"Пьер Ассулин. Клиентка " - читать интересную книгу автора

***

Однажды мне показалось, что я близок к цели. Когда я развязывал
веревку на одной ветхой, чудовищно пыльной папке, мне удалось разобрать ее
заголовок: "Психологические материалы". Следует обратить внимание на сей
изысканный эвфемизм. Содержимое папки оказалось еще грязнее, чем ее
обложка. Она была заполнена неучтенными письмами с доносами. Очевидно, к
этим документам никто никогда не притрагивался. Когда я их обнаружил, они
пребывали в девственно-первозданном виде. Хоть снимай отпечатки пальцев,
дабы установить личность этих любителей эпистолярного жанра. Передо мной
возвышалась куча ненависти. Стопроцентный концентрат злобы. Эта блевотина
хлестала отовсюду, переполняя чашу терпения. Мне было тошно. Франция
нуждалась в исцелении, следовало очистить страну от чуждых ей элементов и
возродить ее дух. Разве не сам маршал Петен "Петен Анри Филипп
(1856-1951), французский маршал, главнокомандующий французской армией в
Первую мировую войну; в 1940-1944 гг., во время гитлеровской оккупации,
возглавлял правительство Франции, а затем коллаборационистский режим Виши.
В 1945 г. был приговорен к смертной казни, замененной пожизненным
заключением." указал нам путь к обновлению? Тот факт, что донос был
возведен в ранг гражданской доблести, проводил четкую грань между ним и
обычной клеветой, отданной на откуп самым продажным подонкам. Но и в том,
и в другом случае речь шла именно о доносе. Другого слова не существовало,
без него было не обойтись.
Многие письма начинались с традиционной формулировки "я имею честь
сообщить вам о следующих фактах", несмотря на то что нет ничего позорнее
подобного поступка. Эти люди хотели всего-навсего, чтобы евреев считали
чужаками, чтобы их выдворили из Франции и духу их здесь не осталось.
Ни один историк не сумеет дать точную оценку этому явлению. Такое под
силу только романисту. Или психиатру. Не обязательно быть профессиональным
проктологом, чтобы копаться в человеческой заднице.

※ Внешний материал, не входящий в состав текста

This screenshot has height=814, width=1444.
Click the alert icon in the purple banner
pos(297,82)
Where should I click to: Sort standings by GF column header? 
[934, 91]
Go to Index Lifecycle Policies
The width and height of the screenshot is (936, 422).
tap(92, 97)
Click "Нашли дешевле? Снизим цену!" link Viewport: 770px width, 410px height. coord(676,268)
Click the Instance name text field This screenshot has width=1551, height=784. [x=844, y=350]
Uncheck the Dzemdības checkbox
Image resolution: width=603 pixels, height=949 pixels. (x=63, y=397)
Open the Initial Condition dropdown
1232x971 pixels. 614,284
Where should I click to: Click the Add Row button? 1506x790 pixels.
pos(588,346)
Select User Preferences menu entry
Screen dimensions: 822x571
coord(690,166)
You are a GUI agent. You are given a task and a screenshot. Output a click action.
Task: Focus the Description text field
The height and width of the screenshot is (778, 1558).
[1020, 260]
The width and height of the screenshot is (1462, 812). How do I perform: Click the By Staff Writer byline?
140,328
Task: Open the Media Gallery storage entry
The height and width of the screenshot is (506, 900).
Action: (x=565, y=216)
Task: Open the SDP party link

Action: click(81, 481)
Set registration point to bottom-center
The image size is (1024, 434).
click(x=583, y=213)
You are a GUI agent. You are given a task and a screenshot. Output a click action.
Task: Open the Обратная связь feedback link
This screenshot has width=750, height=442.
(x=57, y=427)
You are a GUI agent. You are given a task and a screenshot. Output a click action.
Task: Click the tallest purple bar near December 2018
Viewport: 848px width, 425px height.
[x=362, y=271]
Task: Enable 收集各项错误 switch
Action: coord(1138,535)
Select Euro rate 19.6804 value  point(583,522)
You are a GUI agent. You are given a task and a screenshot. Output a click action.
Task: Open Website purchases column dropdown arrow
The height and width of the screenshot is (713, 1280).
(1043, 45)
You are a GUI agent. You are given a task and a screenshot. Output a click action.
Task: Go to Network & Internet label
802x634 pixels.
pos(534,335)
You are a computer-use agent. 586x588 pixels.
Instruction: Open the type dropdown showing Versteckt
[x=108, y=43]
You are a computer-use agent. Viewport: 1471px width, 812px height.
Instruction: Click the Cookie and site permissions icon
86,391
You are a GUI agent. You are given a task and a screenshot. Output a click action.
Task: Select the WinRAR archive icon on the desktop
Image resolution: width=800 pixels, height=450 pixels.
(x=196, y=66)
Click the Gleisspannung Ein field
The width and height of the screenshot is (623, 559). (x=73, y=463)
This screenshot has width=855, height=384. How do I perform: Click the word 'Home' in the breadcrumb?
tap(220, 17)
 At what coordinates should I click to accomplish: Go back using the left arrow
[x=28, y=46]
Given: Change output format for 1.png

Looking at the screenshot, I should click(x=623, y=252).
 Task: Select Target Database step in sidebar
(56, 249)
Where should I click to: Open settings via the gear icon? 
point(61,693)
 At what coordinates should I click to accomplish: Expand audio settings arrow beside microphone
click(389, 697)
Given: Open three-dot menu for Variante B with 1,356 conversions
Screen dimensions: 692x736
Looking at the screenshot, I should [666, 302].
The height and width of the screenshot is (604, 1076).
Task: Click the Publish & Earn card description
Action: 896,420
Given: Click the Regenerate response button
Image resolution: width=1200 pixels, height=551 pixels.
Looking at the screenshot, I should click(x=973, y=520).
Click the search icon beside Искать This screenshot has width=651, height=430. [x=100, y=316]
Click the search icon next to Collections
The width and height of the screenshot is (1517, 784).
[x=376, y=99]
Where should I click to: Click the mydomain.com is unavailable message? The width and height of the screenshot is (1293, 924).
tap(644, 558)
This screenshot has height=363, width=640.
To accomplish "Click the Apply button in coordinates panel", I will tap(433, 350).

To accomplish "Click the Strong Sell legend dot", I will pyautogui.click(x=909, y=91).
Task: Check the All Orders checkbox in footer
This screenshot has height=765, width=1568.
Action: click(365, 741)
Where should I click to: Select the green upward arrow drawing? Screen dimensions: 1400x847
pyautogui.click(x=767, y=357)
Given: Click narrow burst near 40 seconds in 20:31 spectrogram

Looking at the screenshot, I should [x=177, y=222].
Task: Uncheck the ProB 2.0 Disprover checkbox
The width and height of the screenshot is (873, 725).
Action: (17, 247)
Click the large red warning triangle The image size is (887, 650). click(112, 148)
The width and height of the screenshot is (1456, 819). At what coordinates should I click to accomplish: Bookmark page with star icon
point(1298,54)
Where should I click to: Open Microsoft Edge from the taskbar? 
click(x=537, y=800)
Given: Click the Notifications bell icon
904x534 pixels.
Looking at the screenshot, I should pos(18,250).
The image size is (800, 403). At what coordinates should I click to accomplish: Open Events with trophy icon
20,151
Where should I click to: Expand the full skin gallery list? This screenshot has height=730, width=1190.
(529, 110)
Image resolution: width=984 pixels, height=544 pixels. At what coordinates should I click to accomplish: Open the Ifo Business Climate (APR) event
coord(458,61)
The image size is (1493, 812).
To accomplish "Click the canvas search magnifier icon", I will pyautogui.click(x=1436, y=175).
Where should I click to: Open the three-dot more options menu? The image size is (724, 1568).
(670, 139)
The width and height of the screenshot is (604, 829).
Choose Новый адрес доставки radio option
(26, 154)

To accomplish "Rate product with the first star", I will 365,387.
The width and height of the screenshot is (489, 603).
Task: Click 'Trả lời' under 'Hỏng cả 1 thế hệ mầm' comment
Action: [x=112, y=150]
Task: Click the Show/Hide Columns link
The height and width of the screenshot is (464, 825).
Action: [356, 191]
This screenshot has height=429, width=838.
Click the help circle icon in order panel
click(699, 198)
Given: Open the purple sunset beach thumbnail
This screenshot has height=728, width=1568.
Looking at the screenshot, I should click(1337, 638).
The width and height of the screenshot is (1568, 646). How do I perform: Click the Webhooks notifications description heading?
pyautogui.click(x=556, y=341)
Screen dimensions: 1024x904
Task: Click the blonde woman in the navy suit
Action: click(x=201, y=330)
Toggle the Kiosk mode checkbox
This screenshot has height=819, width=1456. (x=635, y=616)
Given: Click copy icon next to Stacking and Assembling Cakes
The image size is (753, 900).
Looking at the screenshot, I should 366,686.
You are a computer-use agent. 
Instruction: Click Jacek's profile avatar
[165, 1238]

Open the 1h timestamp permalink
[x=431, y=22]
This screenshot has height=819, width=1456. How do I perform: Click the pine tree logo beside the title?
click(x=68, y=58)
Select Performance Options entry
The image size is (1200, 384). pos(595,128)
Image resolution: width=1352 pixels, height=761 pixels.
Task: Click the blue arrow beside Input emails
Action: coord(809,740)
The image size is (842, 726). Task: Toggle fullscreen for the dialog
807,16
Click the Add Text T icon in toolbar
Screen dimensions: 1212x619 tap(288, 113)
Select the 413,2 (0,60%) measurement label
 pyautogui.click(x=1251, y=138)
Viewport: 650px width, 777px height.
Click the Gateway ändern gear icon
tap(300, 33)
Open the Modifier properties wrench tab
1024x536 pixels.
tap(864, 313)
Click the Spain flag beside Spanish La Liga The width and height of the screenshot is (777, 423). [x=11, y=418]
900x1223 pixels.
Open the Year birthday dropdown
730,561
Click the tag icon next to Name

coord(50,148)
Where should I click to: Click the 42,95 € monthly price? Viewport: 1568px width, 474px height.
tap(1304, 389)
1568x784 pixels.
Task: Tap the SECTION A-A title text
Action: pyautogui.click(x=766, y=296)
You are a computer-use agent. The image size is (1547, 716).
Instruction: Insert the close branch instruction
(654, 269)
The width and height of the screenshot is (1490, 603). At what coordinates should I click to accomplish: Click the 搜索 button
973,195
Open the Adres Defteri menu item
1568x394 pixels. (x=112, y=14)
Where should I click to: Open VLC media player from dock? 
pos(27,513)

Если бы дело заключалось только в ненависти, все было бы понятно. Но
когда зло являло себя миру во всей своей пошлости, когда оно выглядело в
высшей степени обыденно, разум оказывался бессильным. Ибо во время
оккупации политика уже ничего не решала. На протяжении четырех лет часы
Истории ежечасно показывали время истины, отмеряя долю человеческого и
бесчеловечного в наших душах.
Читая и перечитывая документы, я размышлял о том, что рассказал мне
однажды бывший сотрудник отдела пропаганды. А именно: уходя из Парижа,
немцы оставили после себя множество почтовых мешков с нераспечатанными
письмами. Слишком их было много. Службы оккупантов не успевали разбирать
бумажные завалы, да и надоело. В конце концов вся эта мерзость немцам
опротивела. Бросив вредоносные, пропитанные ядом мешки, оккупанты заложили
колоссальную противопехотную мину. Обнаружив снаряд, я мог его
обезвредить. Или взорвать.
Отныне эта ответственность лежала на мне.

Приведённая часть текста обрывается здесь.